Epidemiological investigations disclosed that the oral microbiome is associated with atherosclerotic vascular disease and cerebrovascular disease and may increase the risk of adverse events [9, 41], but various conclusions are not completely consistent. Subsequent risk factor analysis performed in a large cohort further reported that oral health conditions, such as periodontitis and gingival bleeding, may be risk factors for aneurysmal formation and growth and may increase the risk of subarachnoid hemorrhage (SAH) [14]. The mechanism by which Helicobacter pylori causes stomach ulcers has been recognized [42]. This series of validations suggests that bacteria adhere to and deposit at hemodynamically unstable sites, such as intracranial vascular bifurcations where aneurysms are prone to form, easily, as observed in clinical practice, and then act as trigger points of aneurysmal formation. Then, their products, such as LPS and LTA, stimulate the TLR pathway to mediate inflammatory responses.
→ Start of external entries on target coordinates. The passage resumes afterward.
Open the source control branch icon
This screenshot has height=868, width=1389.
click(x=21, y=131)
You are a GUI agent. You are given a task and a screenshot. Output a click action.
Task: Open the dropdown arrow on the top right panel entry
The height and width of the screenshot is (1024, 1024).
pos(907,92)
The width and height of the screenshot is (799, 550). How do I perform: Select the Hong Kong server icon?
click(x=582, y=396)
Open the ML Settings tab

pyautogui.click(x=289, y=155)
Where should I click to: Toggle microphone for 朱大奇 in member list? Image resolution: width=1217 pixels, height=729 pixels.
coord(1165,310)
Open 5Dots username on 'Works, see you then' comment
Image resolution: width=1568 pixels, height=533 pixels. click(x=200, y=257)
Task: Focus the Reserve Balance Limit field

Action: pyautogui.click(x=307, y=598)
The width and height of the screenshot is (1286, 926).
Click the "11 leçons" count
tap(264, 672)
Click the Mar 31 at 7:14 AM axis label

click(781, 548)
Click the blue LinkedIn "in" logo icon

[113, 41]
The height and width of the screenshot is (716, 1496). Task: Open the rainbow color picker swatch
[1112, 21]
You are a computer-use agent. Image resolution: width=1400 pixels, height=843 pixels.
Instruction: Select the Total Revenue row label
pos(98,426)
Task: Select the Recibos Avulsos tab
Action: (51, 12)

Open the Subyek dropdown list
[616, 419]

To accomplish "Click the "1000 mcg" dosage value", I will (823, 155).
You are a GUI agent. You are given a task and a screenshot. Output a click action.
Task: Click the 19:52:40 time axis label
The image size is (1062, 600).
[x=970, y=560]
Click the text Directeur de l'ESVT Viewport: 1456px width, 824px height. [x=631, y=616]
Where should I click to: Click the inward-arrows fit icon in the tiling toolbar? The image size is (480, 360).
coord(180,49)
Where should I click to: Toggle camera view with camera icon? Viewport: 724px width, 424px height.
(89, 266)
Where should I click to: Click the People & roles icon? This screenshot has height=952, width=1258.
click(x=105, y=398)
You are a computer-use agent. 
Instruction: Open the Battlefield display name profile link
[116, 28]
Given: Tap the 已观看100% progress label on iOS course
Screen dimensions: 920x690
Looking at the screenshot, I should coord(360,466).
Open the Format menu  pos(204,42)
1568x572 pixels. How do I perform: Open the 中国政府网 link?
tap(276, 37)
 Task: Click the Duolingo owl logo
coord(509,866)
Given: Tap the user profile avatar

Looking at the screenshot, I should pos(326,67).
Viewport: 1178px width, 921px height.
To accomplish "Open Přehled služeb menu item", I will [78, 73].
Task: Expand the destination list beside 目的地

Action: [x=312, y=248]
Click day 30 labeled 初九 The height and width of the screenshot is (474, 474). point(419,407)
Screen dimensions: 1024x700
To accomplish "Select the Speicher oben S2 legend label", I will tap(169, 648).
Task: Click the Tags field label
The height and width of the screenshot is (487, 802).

The limitation of this study was that the sample size was not large enough to compare ruptured and unruptured aneurysms and the type and/or location of the aneurysms and to identify a correlation between inflammatory or bacterial markers in dissecting vs. bifurcation aneurysms. The presence of follow-up data in these patients is required to evaluate whether unruptured aneurysms that are positive for markers of inflammation or the presence of bacteria are at more risk for rupture. The enrollment time span was too long to assess RNA transcriptome expression, and causality could not be determined during the final investigation. The correlation between microbial-mediated inflammation and aneurysmal rupture needs to be revealed in terms of the pathological properties, but these bacteria seem to play a critical role in aneurysmatic formation. To date, specimens obtained in the clinic have certain limitations, but animal experiments and epidemiological investigations have suggested that there is a link between pathogenic microorganisms and intracranial aneurysms. This investigation should emphasize concerns about the microbiome affecting aneurysms.